EXERCISE DETAILS ::
According to the Gaza stabilization article below, through what date would the proposed International Stabilization Force's renewable mandate run at a minimum?

TEXT SHOWN ::

· · · · · · ·

On the sidelines of the United Nations General Assembly in New York City on September 23, 2025, Arab leaders gathered for a multilateral meeting that would set the stage for one of the most ambitious diplomatic pushes in recent Middle East history. The focus: Gaza, battered by a brutal two-year war, and the prospects for a durable peace. Now, as of November 6, 2025, Washington is racing ahead with a bold plan to stabilize the territory—a plan that could redefine both the region’s power dynamics and the future of Palestinian self-governance.
According to Reuters, the United States has been quietly circulating a draft resolution at the UN that would authorize an International Stabilization Force (ISF) for Gaza. This force, if approved, would operate under a renewable mandate through at least the end of 2027. It’s not your typical UN peacekeeping mission. Instead, diplomats describe it as an “enforcement mission,” with contingents from countries like Indonesia, Azerbaijan, possibly Egypt, Pakistan, and others. Notably, Turkey has offered troops as well—but that’s where the consensus fractures.
The draft resolution is more than just a military arrangement. It proposes a civilian technocratic administration to handle day-to-day governance in Gaza, alongside a US-led “Board of Peace” to steer reconstruction and funding priorities. The Board, publicly chaired in concept by President Donald Trump, would set the tone for both security and development. The goal is to provide humanitarian lifelines and stability without reviving the specter of an open occupation—a needle so narrow, it’s left diplomats tiptoeing around the edges.
As reported by Arab News, US Ambassador Michael Waltz took the reins on November 5, 2025, convening the ten elected, non-permanent members of the UN Security Council—Algeria, Denmark, Greece, Guyana, Pakistan, Panama, South Korea, Sierra Leone, Slovenia, and Somalia—along with regional heavyweights Egypt, Qatar, Saudi Arabia, Turkey, and the United Arab Emirates. The gathering was a clear demonstration of regional support for the resolution, but also a showcase of the diplomatic minefield that lies ahead.
One of the most contentious issues is Turkey’s role. Ankara, under President Recep Tayyip Erdoğan, has long sought a central part in Palestinian affairs, leveraging its ties to Hamas and the Muslim Brotherhood. Turkish officials argue that these connections give them unique leverage with Gaza’s factions. Yet, as i24 and Reuters highlight, this very history is why Israel and several Arab capitals—especially Saudi Arabia, the UAE, and Egypt—are deeply suspicious of Turkish involvement. Israel insists on veto authority over ISF participants and has made it clear: Turkey will not have a role on the ground.

· · · · · · ·

SUPPLIED MATERIAL ::
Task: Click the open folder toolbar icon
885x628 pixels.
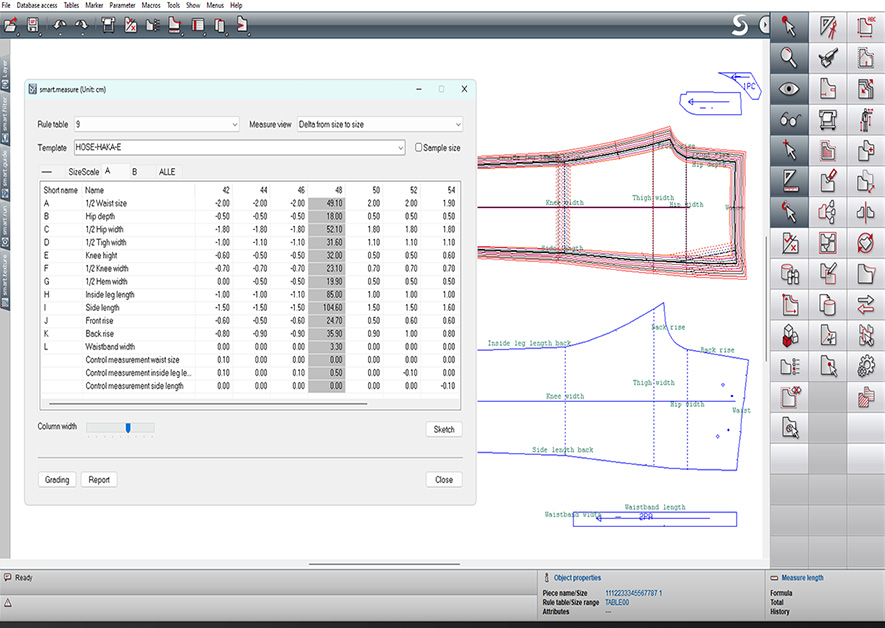Action: coord(12,26)
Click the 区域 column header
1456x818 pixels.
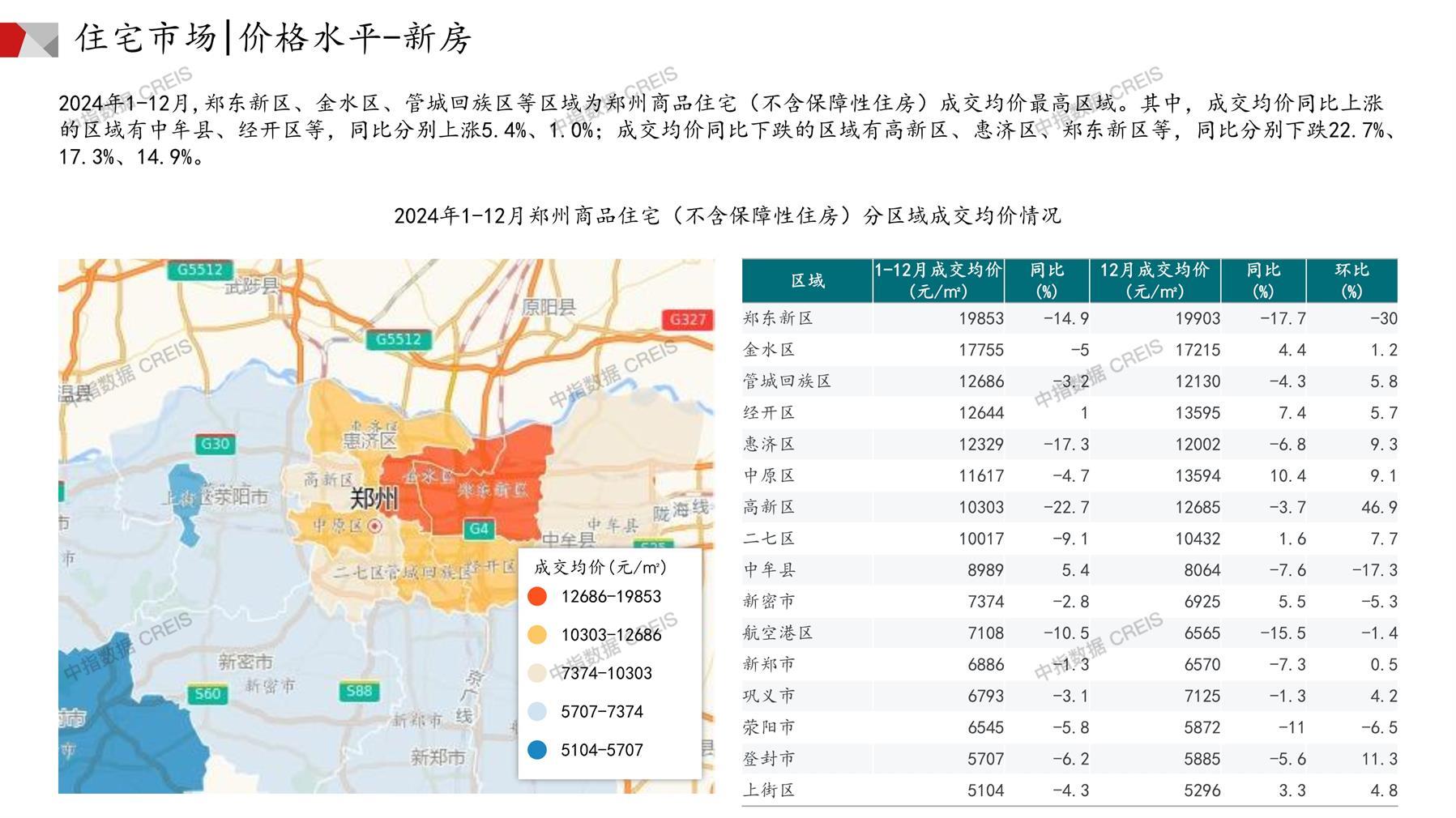pos(807,281)
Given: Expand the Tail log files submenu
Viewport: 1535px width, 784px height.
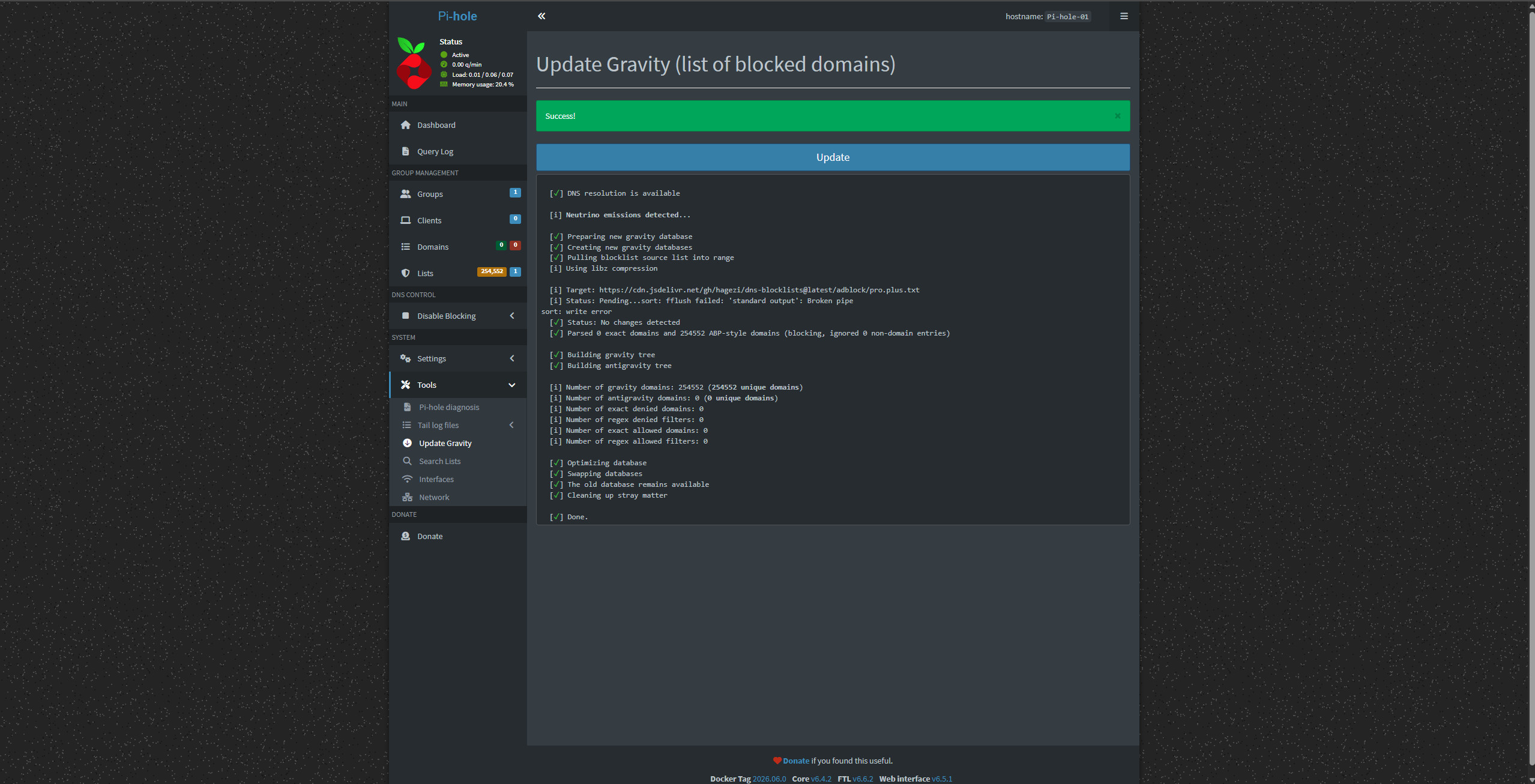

· · · · · · ·

SOLUTION BELOW ::
Through at least the end of 2027.